[Collected data entries]

----------------

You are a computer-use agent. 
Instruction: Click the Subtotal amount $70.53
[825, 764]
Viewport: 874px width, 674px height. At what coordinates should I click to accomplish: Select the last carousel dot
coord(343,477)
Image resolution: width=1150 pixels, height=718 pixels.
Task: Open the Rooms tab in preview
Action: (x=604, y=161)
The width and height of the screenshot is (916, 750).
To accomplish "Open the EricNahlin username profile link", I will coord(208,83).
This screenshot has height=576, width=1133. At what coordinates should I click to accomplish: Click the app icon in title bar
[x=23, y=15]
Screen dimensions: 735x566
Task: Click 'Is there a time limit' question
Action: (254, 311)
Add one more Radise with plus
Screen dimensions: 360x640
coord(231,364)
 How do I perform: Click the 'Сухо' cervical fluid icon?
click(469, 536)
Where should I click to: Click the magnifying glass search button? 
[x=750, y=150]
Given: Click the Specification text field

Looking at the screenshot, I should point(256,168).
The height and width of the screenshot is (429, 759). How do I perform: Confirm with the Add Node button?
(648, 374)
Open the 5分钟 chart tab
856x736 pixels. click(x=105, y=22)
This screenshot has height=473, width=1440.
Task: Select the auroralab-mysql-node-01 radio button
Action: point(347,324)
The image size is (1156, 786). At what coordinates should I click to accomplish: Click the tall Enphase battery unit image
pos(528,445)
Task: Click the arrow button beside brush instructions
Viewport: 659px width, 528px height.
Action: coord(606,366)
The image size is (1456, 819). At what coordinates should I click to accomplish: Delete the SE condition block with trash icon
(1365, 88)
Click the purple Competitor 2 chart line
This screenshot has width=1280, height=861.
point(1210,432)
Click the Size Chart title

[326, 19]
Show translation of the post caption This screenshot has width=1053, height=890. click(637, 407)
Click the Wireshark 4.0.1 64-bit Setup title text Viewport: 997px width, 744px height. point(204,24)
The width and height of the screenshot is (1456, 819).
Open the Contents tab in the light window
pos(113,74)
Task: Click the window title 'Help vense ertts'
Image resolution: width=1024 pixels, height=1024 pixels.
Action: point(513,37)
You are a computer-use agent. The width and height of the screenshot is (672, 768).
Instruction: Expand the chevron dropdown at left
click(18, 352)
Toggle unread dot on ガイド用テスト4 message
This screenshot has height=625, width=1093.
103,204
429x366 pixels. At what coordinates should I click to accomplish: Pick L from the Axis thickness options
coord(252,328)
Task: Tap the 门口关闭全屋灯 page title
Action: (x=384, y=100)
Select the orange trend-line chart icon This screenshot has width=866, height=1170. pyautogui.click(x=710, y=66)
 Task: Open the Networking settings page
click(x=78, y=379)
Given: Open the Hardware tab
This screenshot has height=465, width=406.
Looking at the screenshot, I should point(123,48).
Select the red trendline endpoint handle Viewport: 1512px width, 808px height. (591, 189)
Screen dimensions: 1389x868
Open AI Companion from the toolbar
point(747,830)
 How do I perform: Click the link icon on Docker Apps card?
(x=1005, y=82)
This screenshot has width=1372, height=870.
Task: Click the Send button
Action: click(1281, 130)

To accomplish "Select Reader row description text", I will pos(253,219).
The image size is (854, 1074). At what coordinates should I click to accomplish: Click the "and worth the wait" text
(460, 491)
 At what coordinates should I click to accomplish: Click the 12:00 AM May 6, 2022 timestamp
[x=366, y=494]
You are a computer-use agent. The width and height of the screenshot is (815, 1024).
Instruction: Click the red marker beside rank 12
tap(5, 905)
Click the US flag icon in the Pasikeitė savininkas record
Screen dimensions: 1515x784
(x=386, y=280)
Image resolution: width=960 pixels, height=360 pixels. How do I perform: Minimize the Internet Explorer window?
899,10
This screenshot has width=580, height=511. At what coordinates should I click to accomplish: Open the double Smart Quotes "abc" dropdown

----------------

# What is being asked:
Would you copy out every line in the records that includes the string "will"?

# Response to this exercise:
To accomplish "Open the EricNahlin username profile link", I will coord(208,83).
To accomplish "Select Reader row description text", I will pos(253,219).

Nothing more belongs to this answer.